Although Fortinbras makes only two brief appearances in the latter half of the play, he is referred to throughout: King Claudius sends ambassadors to Norway in the hopes of staving off his invasion, and they return with the news that Fortinbras will attack Poland but leave Denmark alone. At the end—after all the major characters except Horatio are dead—Fortinbras and his army enter, accompanied by ambassadors from England who have come to announce that Claudius' supposed orders to execute Rosencrantz and Guildenstern have been carried out. With the throne of Denmark now vacant, Fortinbras may be crowned ruler. This may be an allusion to the political situation of the day: at the time the play was written, Denmark and Norway were united under a single crown; also, England itself was to be ruled by King James I of England and James VI of Scotland, who claimed the throne by virtue of his blood relation to Elizabeth I (the play was written before Elizabeth I's death).

Fortinbras also serves as a parallel to Hamlet in many ways: like the latter, he is motivated largely by the death of his father, whose name he also bears (as Hamlet does his), and both serve as princes of their respective countries. In other respects, Fortinbras serves as a foil for Hamlet: while the Danish prince is deliberate and given to long-winded soliloquies, the Norwegian is impulsive and hot-headed, determined to avenge his slain father at any cost.

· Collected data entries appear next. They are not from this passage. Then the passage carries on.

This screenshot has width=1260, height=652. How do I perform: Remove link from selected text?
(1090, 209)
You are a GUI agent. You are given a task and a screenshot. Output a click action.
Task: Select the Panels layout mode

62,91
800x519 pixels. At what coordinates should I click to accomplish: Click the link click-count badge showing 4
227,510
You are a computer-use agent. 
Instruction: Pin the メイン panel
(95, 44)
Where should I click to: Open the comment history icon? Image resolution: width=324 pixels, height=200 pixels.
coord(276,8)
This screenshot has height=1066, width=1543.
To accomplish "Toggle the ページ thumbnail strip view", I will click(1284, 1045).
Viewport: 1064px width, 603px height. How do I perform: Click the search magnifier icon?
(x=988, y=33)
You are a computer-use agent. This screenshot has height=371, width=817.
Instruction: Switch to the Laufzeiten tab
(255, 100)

Fortinbras orders that Prince Hamlet be given a soldier's funeral, describing him as "likely, had he been put on, to have proved most royally."

==Screen adaptations==
Hamlet, with a running time in the range of four hours, is seldom performed in its entirety. Consequently, the role of Fortinbras is sometimes omitted, as it was in the 1948 film starring Laurence Olivier, in the 1969 film starring Nicol Williamson, and the 1990 film starring Mel Gibson. He was included, however, in the 1921 Svend Gade and Heinz Schall directed German silent film Hamlet and portrayed by Fritz Achterberg, in the 1964 Broadway revival, which was later filmed as Richard Burton's Hamlet, in the 1980 BBC Shakespeare television production starring Derek Jacobi, in the 1996 film starring Kenneth Branagh and the 2000 film starring Ethan Hawke, although in the 2000 film, he is an enemy of business. In these films he was played by Michael Ebert, Ian Charleson, Rufus Sewell and Casey Affleck, respectively.

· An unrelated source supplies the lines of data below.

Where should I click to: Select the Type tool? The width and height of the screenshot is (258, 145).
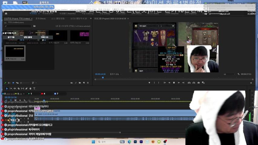click(x=34, y=89)
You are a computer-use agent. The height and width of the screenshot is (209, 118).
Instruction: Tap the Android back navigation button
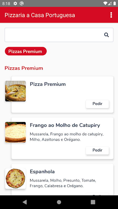point(25,202)
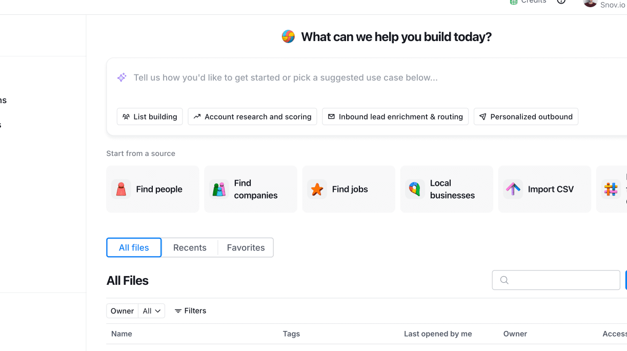Screen dimensions: 627x351
Task: Click the colorful logo beside the heading
Action: (288, 37)
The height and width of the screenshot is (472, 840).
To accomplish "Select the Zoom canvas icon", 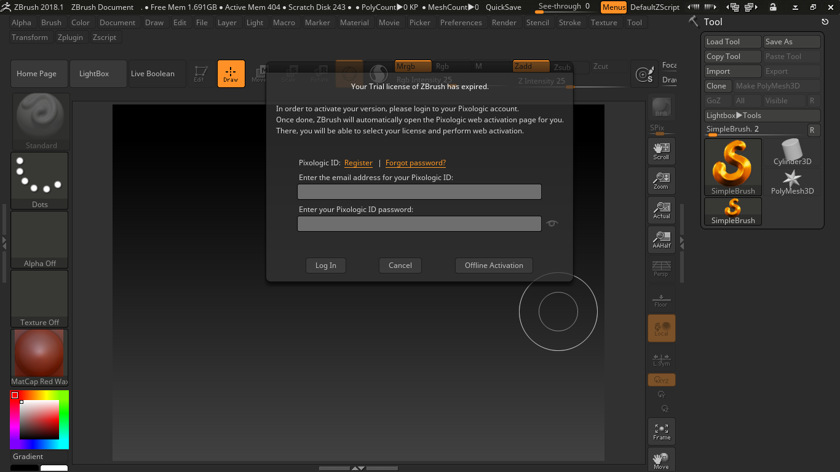I will click(x=661, y=181).
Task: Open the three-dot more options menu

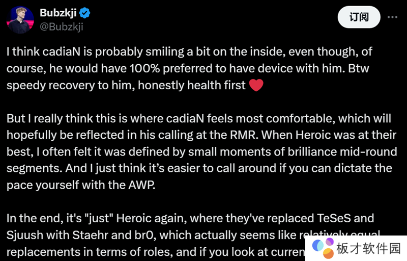Action: [392, 17]
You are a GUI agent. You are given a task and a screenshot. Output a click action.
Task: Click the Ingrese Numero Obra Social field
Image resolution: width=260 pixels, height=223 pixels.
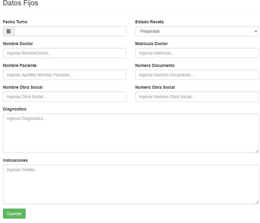pos(197,97)
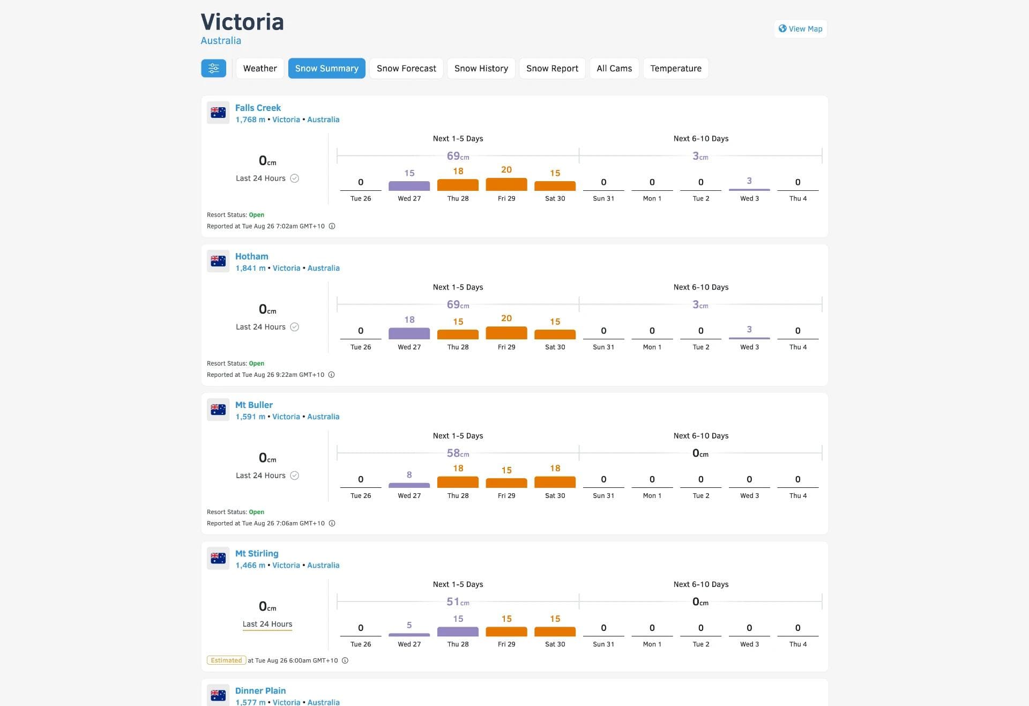Select the Temperature tab
Viewport: 1029px width, 706px height.
pos(675,68)
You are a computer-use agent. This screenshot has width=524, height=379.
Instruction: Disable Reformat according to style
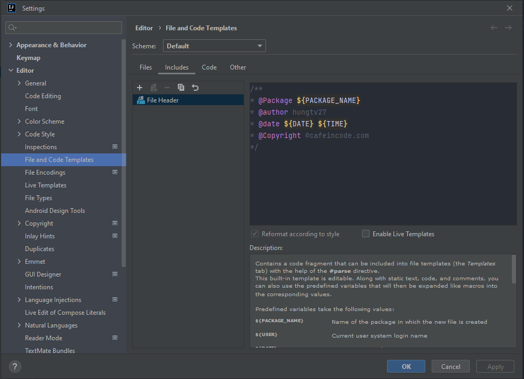254,234
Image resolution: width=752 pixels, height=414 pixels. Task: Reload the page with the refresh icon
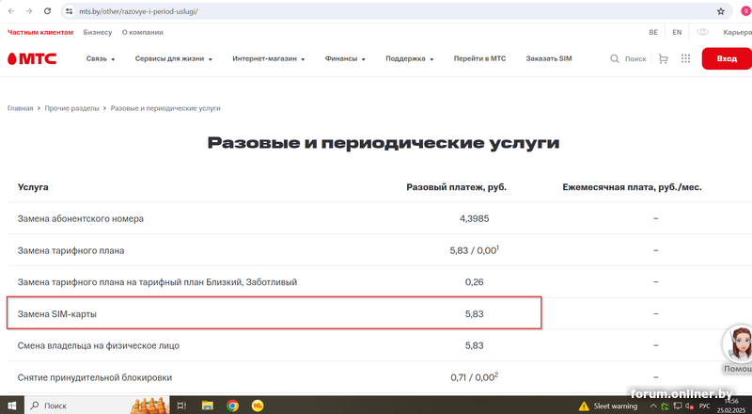tap(47, 11)
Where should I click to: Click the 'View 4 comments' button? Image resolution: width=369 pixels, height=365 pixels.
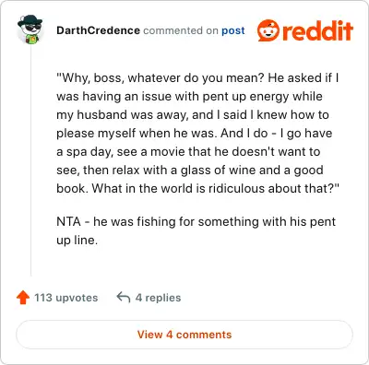coord(185,335)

Fortinbras also appears in the 1964 BBC television Hamlet, starring Christopher Plummer, and here he was played by Donald Sutherland, in what was his first important role.

==Other stage adaptations==
Fortinbras is the protagonist of the 1992 play Fortinbras by Lee Blessing. The plot of Fortinbras follows that of Hamlet; the first scene is the death of Hamlet in the original Shakespearean text. The rest of the play is in a vernacular, modern English. Major characters from Hamlet appear as ghosts in this sequel.